Preparing the Dough:

  1. Mix the Ingredients:
    • In a large mixing bowl, combine 100 g of sourdough starter and 325 g of water. Stir well until the starter is fully dissolved in the water.
    • Add 500 g of bread flour to the mixture. Mix until the flour is fully incorporated and a rough dough forms.
    • Cover the bowl with a damp cloth or plastic wrap and let it sit at room temperature for about 30 minutes to allow the flour to hydrate. This step is known as autolyse.
  2. Add Salt:
    • After the autolyse period, sprinkle 10 g of salt over the dough.
    • Mix the salt into the dough by pinching and folding until it is evenly distributed. The dough will be sticky, but that’s normal.

Bulk Fermentation:

  1. First Rise:
    • Cover the bowl with a damp cloth or plastic wrap and let the dough rest at room temperature for about 6-8 hours, or until it has doubled in size. This is the bulk fermentation stage.
  2. Stretch and Fold (Optional):
    • While this is a no-knead, no-stretch recipe, if you want to develop the gluten further, you can perform a few sets of stretch and folds during the bulk fermentation period. To do this, wet your hands, gently lift one side of the dough, and fold it over the top. Rotate the bowl and repeat on all four sides. Perform this 2-3 times at 30-minute intervals.

Shaping and Proofing:

  1. Shape the Dough:
    • Once the dough has doubled in size, gently turn it out onto a lightly floured surface.
    • Shape the dough into a round or oval loaf by folding the edges towards the center and then flipping it over. Gently shape it with your hands, being careful not to deflate the dough too much.
  2. Final Proof:
    • Place the shaped dough into a proofing basket or a bowl lined with a floured cloth, seam side up.
    • Cover with a damp cloth or plastic wrap and let it proof for 2-4 hours at room temperature, or overnight in the refrigerator for a slower fermentation and more complex flavor.

Baking:

  1. Preheat the Oven:
    • Place a Dutch oven or a heavy oven-safe pot with a lid in the oven and preheat it to 250°C (475°F) for at least 30 minutes.
  2. Score the Dough:
    • Carefully turn the proofed dough out onto a piece of parchment paper.
    • Using a sharp knife or a bread lame, score the top of the dough with a few slashes.
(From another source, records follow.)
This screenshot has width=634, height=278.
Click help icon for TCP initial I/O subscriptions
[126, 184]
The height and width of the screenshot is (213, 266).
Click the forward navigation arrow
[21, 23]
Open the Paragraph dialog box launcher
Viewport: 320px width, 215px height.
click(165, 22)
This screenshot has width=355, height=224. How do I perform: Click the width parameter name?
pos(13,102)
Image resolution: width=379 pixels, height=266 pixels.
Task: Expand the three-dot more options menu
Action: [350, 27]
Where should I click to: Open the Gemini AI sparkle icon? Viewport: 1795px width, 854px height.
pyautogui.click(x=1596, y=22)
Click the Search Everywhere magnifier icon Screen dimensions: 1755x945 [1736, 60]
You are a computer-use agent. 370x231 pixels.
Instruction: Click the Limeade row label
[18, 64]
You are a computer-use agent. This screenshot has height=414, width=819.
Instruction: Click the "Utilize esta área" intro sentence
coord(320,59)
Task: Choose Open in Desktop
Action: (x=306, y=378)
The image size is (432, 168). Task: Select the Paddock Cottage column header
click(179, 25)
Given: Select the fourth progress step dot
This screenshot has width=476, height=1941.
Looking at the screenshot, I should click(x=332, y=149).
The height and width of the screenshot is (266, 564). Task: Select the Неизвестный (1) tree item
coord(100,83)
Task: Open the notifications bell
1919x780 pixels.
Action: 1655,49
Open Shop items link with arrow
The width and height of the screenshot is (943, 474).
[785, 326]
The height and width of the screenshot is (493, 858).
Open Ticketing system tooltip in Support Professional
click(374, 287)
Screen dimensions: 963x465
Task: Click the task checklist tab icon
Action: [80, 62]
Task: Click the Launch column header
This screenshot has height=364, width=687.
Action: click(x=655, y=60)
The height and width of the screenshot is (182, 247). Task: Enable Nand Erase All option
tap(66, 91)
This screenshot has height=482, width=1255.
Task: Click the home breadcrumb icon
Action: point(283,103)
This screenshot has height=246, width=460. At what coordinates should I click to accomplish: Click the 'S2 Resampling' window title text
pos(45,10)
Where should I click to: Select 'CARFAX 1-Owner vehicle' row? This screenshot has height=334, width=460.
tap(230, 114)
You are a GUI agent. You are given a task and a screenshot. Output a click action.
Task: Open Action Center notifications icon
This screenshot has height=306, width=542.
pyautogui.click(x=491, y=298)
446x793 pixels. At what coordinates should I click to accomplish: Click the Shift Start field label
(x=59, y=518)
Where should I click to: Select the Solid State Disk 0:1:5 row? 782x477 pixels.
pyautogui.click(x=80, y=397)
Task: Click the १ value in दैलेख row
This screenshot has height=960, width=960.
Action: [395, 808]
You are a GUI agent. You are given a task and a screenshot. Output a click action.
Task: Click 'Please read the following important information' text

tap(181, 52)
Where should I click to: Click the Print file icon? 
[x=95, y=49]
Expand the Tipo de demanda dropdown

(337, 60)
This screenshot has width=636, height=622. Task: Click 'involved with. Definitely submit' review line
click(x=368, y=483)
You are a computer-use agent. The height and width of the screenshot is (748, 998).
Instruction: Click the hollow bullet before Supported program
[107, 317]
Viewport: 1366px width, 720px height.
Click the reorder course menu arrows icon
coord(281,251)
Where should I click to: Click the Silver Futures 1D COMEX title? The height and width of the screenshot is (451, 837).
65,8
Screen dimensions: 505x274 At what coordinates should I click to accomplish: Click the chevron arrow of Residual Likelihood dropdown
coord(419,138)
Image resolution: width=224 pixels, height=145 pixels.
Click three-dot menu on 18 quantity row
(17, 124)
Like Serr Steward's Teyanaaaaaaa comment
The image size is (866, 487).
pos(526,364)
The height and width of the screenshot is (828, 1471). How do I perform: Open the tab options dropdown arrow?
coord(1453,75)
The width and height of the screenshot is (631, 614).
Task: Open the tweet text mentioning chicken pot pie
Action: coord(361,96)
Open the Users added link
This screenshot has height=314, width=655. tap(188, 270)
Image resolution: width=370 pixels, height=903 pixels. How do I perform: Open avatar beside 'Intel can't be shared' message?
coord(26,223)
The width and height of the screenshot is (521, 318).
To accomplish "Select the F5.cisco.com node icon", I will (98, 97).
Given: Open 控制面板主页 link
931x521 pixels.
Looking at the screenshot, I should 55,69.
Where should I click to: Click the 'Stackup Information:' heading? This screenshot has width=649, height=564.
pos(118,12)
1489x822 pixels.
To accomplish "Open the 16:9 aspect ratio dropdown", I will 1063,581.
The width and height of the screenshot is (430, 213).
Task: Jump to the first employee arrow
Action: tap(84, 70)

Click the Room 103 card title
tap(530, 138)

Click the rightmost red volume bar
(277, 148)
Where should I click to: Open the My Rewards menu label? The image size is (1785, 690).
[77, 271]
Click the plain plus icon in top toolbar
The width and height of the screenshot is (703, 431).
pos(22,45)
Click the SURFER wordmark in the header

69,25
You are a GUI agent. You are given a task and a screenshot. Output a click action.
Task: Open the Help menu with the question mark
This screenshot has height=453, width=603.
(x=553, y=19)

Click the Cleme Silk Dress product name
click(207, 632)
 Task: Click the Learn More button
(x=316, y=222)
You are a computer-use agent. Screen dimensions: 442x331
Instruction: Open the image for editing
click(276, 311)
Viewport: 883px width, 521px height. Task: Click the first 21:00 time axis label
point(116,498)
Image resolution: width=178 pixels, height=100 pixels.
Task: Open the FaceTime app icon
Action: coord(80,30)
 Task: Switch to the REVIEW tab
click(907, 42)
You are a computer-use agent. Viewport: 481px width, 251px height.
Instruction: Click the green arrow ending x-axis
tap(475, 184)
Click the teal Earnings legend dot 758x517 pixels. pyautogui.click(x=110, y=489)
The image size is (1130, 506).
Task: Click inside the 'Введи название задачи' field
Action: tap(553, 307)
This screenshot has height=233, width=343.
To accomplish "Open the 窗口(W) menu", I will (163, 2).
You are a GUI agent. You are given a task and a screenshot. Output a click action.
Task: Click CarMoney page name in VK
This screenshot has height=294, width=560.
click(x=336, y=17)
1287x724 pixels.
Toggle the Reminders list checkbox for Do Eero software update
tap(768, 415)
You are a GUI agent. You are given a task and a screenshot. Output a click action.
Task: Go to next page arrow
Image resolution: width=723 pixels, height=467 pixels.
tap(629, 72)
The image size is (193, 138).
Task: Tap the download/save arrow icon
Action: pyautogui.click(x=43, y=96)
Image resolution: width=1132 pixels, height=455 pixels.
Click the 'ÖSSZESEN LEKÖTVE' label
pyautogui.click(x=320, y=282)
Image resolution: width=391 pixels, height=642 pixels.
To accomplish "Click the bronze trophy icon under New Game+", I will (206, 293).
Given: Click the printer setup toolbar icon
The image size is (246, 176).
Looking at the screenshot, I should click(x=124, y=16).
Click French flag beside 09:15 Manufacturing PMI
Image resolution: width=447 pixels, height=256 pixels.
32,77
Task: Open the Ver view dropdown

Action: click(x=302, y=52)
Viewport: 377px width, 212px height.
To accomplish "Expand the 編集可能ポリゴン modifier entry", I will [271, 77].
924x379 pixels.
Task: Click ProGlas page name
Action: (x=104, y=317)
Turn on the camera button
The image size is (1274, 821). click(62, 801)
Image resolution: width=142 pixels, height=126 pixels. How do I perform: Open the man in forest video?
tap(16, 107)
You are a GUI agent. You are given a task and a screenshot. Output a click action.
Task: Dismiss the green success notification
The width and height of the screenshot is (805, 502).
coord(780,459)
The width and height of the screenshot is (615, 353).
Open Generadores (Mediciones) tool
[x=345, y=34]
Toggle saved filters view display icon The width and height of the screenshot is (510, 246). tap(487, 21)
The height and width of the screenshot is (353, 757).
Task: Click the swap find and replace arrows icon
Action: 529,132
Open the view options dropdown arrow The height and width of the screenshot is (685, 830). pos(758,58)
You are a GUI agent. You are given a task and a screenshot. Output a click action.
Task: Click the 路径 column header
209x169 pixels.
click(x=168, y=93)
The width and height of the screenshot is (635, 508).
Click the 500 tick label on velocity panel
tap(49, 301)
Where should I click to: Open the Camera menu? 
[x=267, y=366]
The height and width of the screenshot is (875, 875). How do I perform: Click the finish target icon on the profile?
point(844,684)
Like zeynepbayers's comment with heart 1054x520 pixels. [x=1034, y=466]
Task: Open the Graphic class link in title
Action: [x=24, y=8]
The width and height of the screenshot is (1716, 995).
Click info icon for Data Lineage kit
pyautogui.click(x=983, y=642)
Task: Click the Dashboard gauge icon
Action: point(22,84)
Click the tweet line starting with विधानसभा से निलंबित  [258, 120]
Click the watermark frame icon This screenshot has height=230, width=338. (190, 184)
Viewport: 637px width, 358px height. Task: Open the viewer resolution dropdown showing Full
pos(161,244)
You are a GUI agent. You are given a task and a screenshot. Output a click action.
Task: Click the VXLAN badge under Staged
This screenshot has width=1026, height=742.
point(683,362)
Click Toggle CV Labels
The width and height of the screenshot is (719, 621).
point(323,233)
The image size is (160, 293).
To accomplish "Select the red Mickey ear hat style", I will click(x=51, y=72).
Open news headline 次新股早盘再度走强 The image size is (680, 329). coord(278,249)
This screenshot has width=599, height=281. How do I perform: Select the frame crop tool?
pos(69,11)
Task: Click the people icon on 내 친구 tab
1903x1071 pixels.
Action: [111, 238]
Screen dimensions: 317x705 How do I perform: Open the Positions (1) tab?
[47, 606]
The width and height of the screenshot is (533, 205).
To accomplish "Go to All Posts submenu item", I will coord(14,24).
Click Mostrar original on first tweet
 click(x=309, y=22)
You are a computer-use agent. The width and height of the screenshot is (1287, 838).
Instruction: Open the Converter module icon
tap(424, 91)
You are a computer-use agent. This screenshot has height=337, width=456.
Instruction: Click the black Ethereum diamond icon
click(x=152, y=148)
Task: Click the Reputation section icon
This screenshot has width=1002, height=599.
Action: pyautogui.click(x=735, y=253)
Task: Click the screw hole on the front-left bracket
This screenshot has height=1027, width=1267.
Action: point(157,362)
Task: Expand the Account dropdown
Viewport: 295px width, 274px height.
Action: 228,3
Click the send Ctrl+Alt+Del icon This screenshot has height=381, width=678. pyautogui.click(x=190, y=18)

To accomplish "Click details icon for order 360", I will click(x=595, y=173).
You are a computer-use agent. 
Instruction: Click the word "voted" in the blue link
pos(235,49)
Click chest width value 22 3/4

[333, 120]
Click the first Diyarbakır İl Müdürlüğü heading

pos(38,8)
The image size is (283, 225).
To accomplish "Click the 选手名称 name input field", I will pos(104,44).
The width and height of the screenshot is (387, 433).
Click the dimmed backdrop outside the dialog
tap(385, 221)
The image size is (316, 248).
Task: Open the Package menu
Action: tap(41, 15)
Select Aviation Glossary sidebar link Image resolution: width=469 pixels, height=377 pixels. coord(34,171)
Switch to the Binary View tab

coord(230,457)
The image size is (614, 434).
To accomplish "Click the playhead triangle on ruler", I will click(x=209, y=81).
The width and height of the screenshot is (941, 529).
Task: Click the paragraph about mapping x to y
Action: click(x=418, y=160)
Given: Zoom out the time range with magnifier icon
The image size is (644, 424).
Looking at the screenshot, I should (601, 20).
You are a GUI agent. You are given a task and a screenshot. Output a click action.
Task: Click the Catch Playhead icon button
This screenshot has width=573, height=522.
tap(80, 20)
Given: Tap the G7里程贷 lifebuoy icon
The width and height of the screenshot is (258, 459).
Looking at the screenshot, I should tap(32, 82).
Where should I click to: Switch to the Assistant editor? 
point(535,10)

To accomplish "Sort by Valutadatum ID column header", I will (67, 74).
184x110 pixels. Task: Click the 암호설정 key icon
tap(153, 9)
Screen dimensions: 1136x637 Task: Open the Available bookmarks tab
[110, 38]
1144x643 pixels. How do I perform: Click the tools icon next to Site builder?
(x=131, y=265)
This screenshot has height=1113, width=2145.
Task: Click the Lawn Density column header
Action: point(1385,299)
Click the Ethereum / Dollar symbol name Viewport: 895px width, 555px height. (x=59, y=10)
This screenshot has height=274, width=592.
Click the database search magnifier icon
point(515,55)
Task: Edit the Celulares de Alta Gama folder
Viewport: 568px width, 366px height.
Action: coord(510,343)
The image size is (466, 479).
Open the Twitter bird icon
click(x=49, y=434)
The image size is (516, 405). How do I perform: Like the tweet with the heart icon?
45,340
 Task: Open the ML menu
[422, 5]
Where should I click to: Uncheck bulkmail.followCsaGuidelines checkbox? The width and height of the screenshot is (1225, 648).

This allows the bread to expand and bake evenly.
  3. Bake the Bread:
    • Carefully transfer the dough on the parchment paper into the preheated Dutch oven.
    • Cover with the lid and bake for 20 minutes.
    • After 20 minutes, remove the lid and reduce the oven temperature to 220°C (425°F). Bake for an additional 20-25 minutes, or until the crust is golden brown and the bread sounds hollow when tapped on the bottom.
  4. Cool the Bread:
    • Remove the bread from the oven and transfer it to a wire rack to cool completely before slicing.

Tips:

  • Sourdough Starter: Make sure your sourdough starter is active and bubbly before using it in this recipe. Feed it 4-6 hours before you plan to start making the dough.
  • Hydration: This recipe uses a high hydration dough, which can be sticky to work with. Use wet hands or a dough scraper to handle the dough more easily.
  • Proofing Time: Adjust the proofing time based on the temperature of your kitchen. Warmer temperatures will shorten the proofing time, while cooler temperatures will lengthen it.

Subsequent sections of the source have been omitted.